Invisible subsidies: women’s undervalued contribution to the economy

This article looks at the variety of ways in which women subsidize the rest of society, summarizing economic theory and presenting some supporting evidence, and exploring the theme for Sri Lanka by looking at women’s invisible subsidy to one sector in Sri Lanka’s economy, namely the education sector.

The idea that women subsidize men by their unpaid work has been around for a long time. Women’s unpaid work includes such work as growing crops in a home garden, helping out at the family “boutique” or kade, or similar unpaid work in a family enterprise. But, what about the housework and child-rearing that women typically do? This work, too has been long recognized by social scientists as unpaid work. The following example from Achieving Broad-Based Sustainable: Governance, Environment and Growth with Equity by economists Jim Weaver and Mike Rock and sociologist Ken Kusterer, (Kumarian Press, West Hartford, CT,1997, p. 196-7), illustrates the point very nicely. They take the example of an ordinary egg, laid by a hen, it “takes the work of many people to get the egg from the hen to its consumer.” So, where, they ask, does the production process end and consumption begin? Did production stop when it was bought in the shop? But someone must take it home. Is transporting it from shop to home very different from transporting it in the earlier stages of its journey? At home, someone must unpack it.

Is this work? “It was, when the egg was put into storage two or three times before, so it must be work now”, say Weaver, Rock and Kusterer. “Later, someone takes the egg out of kitchen storage and makes herself an omelet. Is that production or consumption? What if a woman who doesn’t even like omelets makes it for her husband? In both cases, it’s still processing, still adding value, still production. Once finally readied to eat, the food must be served…Even when the food is set on plates in front of their faces, some members of the household, infants and the infirm, need more work from someone before they can consume it.” University of Amherst Professor of Economics and New York Times columnist Nancy Folbre puts it more succinctly:

“Marry your butler (or your research assistant) and share your income equally instead of paying him by the hour. The size of G.D.P. will shrink. Divorce him, and G.D.P. is likely to expand.” (New York Times, May 28, 2012). Gender Discrimination, Occupational Segregation and invisible subsidies

However, this is not the only way in which women subsidize the rest of society. They do so when they are paid less than they ought to be. Empirical studies in economics that examine wage gaps for evidence of discrimination are based on the idea that people with similar job-relevant characteristics (schooling, experience, training) will receive similar wages in the absence of discrimination.

*Supplied data*.
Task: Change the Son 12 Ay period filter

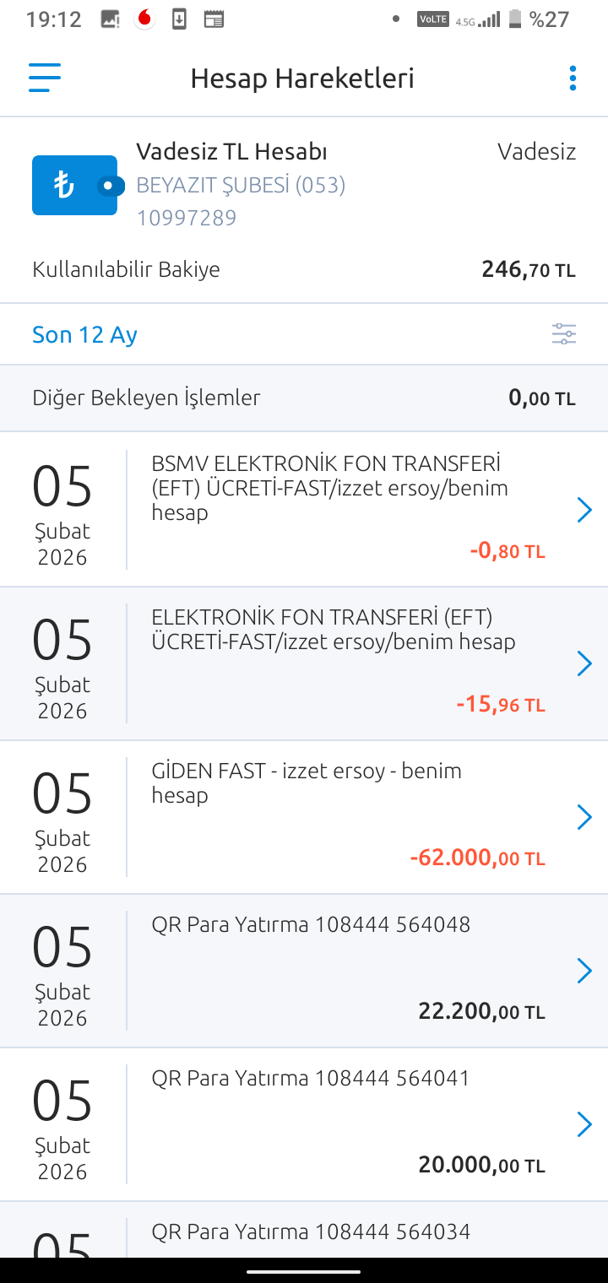Action: tap(84, 335)
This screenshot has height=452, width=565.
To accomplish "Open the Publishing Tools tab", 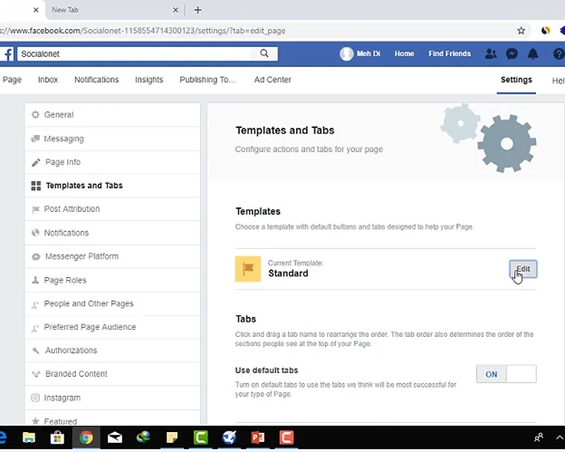I will tap(207, 80).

*What you need to do*. In the article on women's invisible subsidies, which sector of Sri Lanka's economy is used to explore women's invisible subsidy?

*Exercise response*. The education sector.